Exercise requirements
Copy, from the data below, every line that has "computer" in it.
[Records to process]
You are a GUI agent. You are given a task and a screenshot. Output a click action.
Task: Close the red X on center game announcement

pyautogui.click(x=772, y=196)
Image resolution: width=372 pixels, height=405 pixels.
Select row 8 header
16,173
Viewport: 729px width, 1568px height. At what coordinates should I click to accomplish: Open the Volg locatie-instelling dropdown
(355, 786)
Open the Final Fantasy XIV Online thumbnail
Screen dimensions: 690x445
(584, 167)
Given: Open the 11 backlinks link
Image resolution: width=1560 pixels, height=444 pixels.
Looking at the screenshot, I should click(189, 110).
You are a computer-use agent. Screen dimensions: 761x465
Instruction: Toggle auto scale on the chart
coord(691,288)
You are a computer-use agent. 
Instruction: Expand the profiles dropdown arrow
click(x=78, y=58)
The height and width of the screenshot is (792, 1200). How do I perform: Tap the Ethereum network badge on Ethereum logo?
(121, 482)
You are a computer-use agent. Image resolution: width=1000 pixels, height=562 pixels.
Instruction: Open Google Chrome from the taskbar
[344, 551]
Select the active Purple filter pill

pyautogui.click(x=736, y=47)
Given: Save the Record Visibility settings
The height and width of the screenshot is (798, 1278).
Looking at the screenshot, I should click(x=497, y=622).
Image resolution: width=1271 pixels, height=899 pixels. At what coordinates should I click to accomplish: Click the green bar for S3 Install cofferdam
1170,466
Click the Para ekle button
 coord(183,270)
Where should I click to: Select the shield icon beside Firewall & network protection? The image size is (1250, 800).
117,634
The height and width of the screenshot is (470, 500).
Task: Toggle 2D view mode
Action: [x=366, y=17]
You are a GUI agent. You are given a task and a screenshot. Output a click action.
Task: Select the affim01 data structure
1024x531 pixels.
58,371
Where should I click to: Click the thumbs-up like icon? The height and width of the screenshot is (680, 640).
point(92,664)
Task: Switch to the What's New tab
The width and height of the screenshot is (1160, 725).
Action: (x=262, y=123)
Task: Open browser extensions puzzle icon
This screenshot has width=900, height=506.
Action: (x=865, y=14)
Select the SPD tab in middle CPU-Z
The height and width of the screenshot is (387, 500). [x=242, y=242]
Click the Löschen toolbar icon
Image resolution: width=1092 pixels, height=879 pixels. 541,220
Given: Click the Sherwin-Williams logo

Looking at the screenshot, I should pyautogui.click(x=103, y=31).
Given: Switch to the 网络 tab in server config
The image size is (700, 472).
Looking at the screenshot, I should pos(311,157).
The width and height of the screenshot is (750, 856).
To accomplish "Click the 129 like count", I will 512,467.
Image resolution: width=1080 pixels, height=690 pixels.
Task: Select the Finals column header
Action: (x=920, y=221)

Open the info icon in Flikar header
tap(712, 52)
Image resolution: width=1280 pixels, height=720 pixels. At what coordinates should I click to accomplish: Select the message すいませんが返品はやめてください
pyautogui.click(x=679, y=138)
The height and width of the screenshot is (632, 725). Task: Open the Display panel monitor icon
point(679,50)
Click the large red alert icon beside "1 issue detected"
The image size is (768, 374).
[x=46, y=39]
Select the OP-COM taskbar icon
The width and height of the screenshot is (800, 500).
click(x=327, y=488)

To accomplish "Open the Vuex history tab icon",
[/Records to process]
Reply
You are a computer-use agent. Screen dimensions: 761x465
You are a computer-use agent. 
You are a computer-use agent. Image resolution: width=1000 pixels, height=562 pixels.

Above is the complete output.